Error constructing GRIB2 var names

Unidata / thredds

THREDDS Data Server v4.6

https://www.unidata.ucar.edu/software/tds/v4.6/index.html

265 stars 179 forks source link

Error constructing GRIB2 var names #854

Open rschmunk opened 7 years ago

rschmunk commented 7 years ago

I've heard from some NOAA people about trouble using Panoply to read some GRIB2 data, but IDV also has the problem. So assuming that the datasets are okay (and I'm assured that they are), then the problem would seem to lie in the NJ code for reading/constructing GRIB2 metadata.

The issue is that variable IDs and variable names in some datasets are reported with the wrong accumulation or averaging period, e.g.., the var names are shown with "XXX_36_Hour_Accumulation_XXX" when they should be "XXX_6_Hour_Accumulation_XXX".

Sample datasets are at http://nomads.ncep.noaa.gov/pub/data/nccf/com/gefs_legacy/prod/gefs_legacy.20170606/00/pgrb2a/

An example that shows the var names as 36-hour is geavg.t00z.pgrb2af258

However, a dataset that shows them as the expected 6-hour is geavg.t00z.pgrb2af252

lesserwhirls commented 7 years ago

Greetings @msdsoftware,

The key difference between the two files is the time unit encoded into the GRIB record. In file geavg.t00z.pgrb2af252 (with anticipated behavior), octet 18 of the PDS for Total Precipitation indicates:

 18: Indicator of unit of time range == 1 (table 4.4: Hour)

whereas in file geavg.t00z.pgrb2af258 (unanticipated behavior), octet 18 for the same grid indicates:

18: Indicator of unit of time range == 11 (table 4.4: 6 hours)

In both cases, a time interval of 6 is computed based on the forecast time (octet 19) and the time interval end (octets 37-43), but once the time unit is applied, we get the discrepancy (6 hours vs 36 hours).

rschmunk commented 7 years ago

So do you think this constitutes a bug in the NJ code? Or if not necessarily a bug, then something that NJ might catch with a sanity test and try to "correct"?

I forwarded your comments to the NOAA people -- they said thanks much for the analysis. They are going to try to figure out where/why in the processing chain some files are generated with octet 18 value of 11. The theory has been advanced that someone fat-fingered an 11 rather than a 1 when writing some code.

rschmunk commented 7 years ago

I received some follow-up from NOAA about the datasets that cause the unexpected behavior:

It seems as though the unidata library in question may need to calculate that "I" value differently for forecast hours over 255. The information that the developer provided regarding the octets in the PDS section are below:

As far as I can tell, the GRIB1 PDS time specifications are correct:
Octet: 18 (time unit)  19 (P1)       20 (P2)       21 (time range type)

f252:  01 (1 hour)     f6 (246)      fc (252)      04 (average)

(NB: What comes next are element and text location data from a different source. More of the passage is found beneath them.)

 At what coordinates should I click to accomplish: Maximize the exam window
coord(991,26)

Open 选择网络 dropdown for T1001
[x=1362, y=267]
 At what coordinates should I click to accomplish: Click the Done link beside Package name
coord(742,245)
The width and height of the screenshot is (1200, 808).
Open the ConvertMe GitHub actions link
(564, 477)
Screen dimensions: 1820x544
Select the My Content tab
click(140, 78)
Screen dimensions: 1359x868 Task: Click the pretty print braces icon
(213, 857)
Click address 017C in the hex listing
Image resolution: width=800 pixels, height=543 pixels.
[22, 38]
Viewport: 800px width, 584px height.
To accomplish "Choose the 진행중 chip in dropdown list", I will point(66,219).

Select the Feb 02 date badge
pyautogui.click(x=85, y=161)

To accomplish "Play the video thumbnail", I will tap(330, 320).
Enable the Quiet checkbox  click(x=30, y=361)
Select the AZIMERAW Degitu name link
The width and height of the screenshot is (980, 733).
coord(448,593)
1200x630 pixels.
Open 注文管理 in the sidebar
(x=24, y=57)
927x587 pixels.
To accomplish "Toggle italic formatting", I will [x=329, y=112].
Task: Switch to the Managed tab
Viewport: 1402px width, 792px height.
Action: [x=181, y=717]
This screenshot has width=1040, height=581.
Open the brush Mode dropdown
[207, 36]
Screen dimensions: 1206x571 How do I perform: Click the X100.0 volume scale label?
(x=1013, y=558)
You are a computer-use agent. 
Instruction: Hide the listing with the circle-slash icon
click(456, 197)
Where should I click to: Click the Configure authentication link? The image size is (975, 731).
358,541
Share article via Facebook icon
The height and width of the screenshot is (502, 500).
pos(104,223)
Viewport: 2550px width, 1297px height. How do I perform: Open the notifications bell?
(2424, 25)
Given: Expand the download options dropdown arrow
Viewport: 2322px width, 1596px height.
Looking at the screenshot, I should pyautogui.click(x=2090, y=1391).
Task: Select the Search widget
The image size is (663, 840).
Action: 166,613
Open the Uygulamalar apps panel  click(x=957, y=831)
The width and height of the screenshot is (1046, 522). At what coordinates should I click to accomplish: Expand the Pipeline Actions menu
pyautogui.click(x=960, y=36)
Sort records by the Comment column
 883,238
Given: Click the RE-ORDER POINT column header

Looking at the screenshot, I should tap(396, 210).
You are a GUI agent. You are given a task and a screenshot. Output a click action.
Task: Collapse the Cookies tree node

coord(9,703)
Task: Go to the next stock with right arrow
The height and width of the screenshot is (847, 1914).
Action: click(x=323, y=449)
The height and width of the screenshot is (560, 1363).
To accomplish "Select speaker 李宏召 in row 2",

f258:  0b (6-hour)     2a (46)       2b (47)       04 (average)
                           46*6=252      47*6=258
In GRIB1, the time unit changes at this point because octet 19 is unable to contain a number larger than 255.

lesserwhirls commented 7 years ago

@msdsoftware - thanks for following up with NOAA! This is quite helpful to know in general.

The code that creates the interval name can be found here. It looks to me like the multiplication by getTimeUnitScale() isn't correct, as the time interval object already takes that time unit into account.

I've made a PR (Unidata/thredds#861) to see if removing this breaks anything in our test suite, but I think it should be ok.

lesserwhirls commented 7 years ago

Not that simple. The scaling by getTimeUnitScale() is needed for GRIB1, but the time interval calculated from the GRIB2 record isn't done correctly. We have a "comment hint" here:

int startOffset = timeUnit.getOffset(refDate, start);   // LOOK wrong - not dealing with value

value means the value of the time unit (i.e. the 6 in 6 hours, in this case). As this is done at the ucar.nc2.grib level, and not ucar.nc2.grib.grib1 and ucar.nc2.grib.grib2 level, a fix here to use the unit's value in creating the time interval may end up breaking GRIB1 code. This looks like it might take quite a bit of time to untangle.